Eikha is recited (i.e., chanted) in its entirety in the synagogue on Tisha b’Av—the annual fast day and day of national mourning on the ninth of the Hebrew month of av. It commemorates the destruction of both the first and second Temples in Jerusalem, traditionally assigned to that same date in 586 BCE and in 72 CE, respectively, nearly six centuries apart. The ninth of av also coincides with the fall of Bar Kokhba’s fortress, Bethar, in his stand against the Romans. (For Sephardi Jews, the date has an additional significance; by tradition, they have assigned that date to the 1492 Spanish expulsion edict.)

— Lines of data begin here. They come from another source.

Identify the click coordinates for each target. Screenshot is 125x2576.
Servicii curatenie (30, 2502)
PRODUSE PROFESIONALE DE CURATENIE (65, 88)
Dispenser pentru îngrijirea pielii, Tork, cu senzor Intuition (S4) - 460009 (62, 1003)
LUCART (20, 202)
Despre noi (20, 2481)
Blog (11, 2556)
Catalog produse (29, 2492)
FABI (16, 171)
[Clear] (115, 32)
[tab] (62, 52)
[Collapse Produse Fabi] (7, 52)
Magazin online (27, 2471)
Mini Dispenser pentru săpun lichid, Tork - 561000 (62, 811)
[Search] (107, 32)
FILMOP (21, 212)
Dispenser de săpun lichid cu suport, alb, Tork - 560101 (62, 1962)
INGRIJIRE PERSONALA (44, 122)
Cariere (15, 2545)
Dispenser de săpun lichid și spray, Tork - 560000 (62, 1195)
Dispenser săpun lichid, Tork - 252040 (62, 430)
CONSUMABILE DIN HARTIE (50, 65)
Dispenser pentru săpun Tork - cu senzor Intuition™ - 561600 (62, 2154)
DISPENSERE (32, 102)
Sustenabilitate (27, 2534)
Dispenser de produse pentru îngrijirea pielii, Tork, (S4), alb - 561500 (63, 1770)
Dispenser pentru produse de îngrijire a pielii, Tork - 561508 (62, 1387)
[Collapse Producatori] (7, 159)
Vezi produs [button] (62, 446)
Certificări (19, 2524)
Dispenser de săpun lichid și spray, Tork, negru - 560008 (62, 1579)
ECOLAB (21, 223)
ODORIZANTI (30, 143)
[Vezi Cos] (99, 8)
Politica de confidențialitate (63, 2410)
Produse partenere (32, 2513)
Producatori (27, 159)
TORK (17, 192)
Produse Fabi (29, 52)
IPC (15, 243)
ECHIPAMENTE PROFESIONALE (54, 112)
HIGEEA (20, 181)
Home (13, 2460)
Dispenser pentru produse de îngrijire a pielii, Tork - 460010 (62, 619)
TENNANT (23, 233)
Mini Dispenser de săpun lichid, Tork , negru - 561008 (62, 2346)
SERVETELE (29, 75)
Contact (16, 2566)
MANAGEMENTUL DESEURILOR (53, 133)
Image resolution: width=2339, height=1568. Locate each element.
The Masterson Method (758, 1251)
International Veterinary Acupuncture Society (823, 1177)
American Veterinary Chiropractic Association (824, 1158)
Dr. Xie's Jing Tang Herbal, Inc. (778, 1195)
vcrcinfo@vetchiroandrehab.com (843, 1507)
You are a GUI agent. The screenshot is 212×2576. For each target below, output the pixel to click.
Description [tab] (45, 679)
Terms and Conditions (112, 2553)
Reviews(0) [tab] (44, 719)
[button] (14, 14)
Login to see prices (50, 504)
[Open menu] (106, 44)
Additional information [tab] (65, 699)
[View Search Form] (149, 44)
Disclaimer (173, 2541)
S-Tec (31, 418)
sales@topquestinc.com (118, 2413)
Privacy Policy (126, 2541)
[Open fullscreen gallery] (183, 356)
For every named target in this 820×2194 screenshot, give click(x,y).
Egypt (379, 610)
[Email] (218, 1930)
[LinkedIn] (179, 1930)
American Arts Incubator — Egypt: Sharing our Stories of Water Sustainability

The mezzo-soprano part in the third movement is a setting of excerpts from eikha (1:1–3; 1:8; 4:14–15; and 5:20–21). Its lines and the movement as a whole are based on the traditional Ashkenazi cantillation of Lamentations. Its constituent motives are sometimes quoted directly—both by the voice and by the orchestra—and sometimes liberally and artistically developed, altered, and extended, with interludes that exploit a rich array of orchestral colors and timbres. Apart from the cantillation references, the entire movement recalls the somber, mournful, and lugubrious aura of a typical traditional Tisha b’Av service—the intoned recitation of eikha, the congregation seated on low mourning stools with dim lighting and burning candles, and the singing of additional elegies and dirges known as kinot. And even with the added emotional intensity of quasi-operatic vocal lines at their climactic points, as well as the orchestral counterpoint, the principal motives and pitch cells of the traditional eikha cantillation are easily recognizable to all who experience annually this sacred ritual—beginning with the initial motive of an ascending minor third stated by the horns and continued by the vocal entrance.

In a letter to Bernstein, Aaron Copland offered his candid assessment of the symphony: “It’s the best thing of yours I’ve seen so far—more consistent in style and more grown-up in many ways. I like best the beginning and the end.” At that relatively early stage in Bernstein’s creative path, this work, in addition to its ingenious use of authentic Judaic material, reveals the positive influence of a number of American composers at the same time that it displays the intenseness and highly charged energy that defines a memorable aspect of Bernstein’s trademark.

A month after the world premiere in Pittsburgh, the Jeremiah Symphony was performed in Boston—also conducted by the composer. The critic for the Boston Globe cited it as the “best new composition of the year.” And following its New York premiere that spring (four performances), the New York Music Critics’ Circle voted it the “outstanding new work of the season.”